What to do next?  How to follow this historic trail of serial marriage and possibly serial murder?  The lucky aspect, if you can call it lucky, of finding someone infamous in your family tree is the knowledge that further records must exist!  News worthy as John Carter’s story was, knowing the date of the crime allowed me to search the newspapers on The British Newspaper Archive –I purchased a short term subscription.  Article after article helped me to piece together the appalling and pertinent details of the crime, the coroner’s inquest, and the trial.  I collected the names of the police investigators, the witnesses (including my great-grandpa,Thomas), the coroner, and the locations involved.  This was crucial in leading me to the records I would need! I googled all the names.  Which helped with background information.

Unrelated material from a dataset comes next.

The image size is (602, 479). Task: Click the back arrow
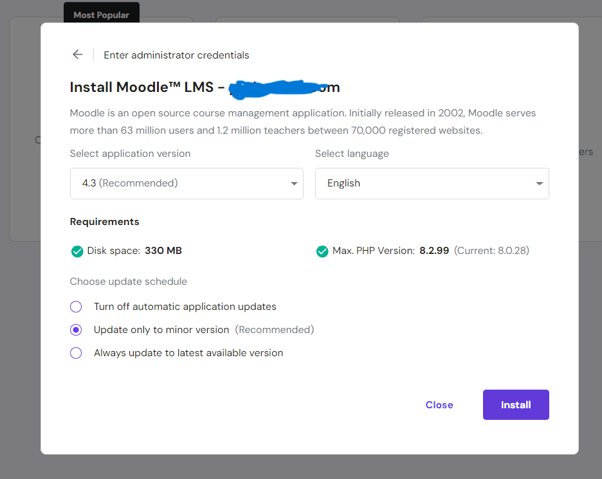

I discovered John had been placed in Reading Gaol through newspaper reports. The trail led me to the Berkshire Records Office who most excitedly housed the records of the coroner of Berkshire, Mr. Jotcham.  The staff of the Berkshire Records Office were phenomenal and provided me with copies of the coroner’s reports for all three of John’s wives. But just as exciting, I happened across an article about the history of mugshots in England and discovered that Reading Gaol prisoners had mugshots taken during the 1890s when my 2nd Great-Grandfather had been arrested.  These were also housed at the BRO and my luck persisted as a long lost cousin was able to unearth a mugshot of John Carter on a visit to the BRO.  I now had a photo of my family’s Black Sheep!  Admittedly looking into his eyes brought up a wealth of tumultuous emotions!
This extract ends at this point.